-- EXERCISE REQUIREMENTS --
Exactly as written, please set down all of the entries again, with no pictures.

Saved entries
━━━━━━━━━━━━━━━━━━━━
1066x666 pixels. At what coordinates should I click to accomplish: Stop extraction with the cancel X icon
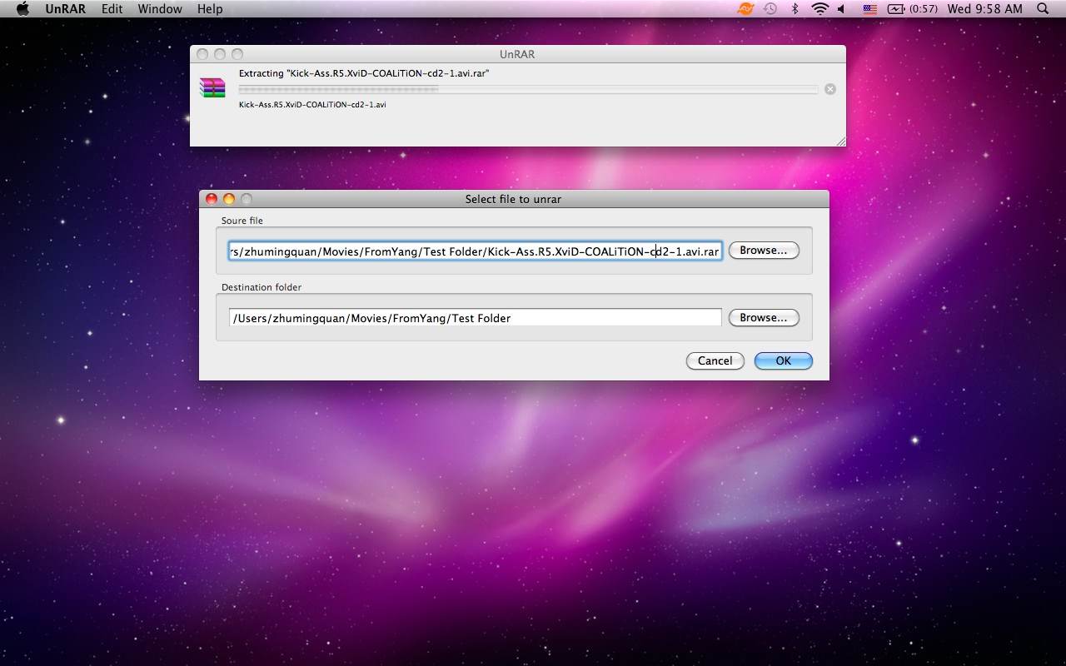(830, 89)
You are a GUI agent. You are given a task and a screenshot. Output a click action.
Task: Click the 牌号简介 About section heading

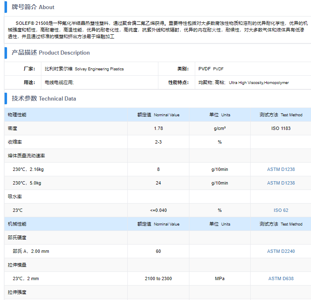(33, 7)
━━━━━━━━━━━━━━━━━━━━
-- SOLVED EXERCISE --
1066x666 pixels. At what coordinates should I click to accomplish: Stop extraction with the cancel X icon
(830, 89)
You are a GUI agent. You are given a task and a screenshot. Output a click action.
Task: Click the 牌号简介 About section heading

(33, 7)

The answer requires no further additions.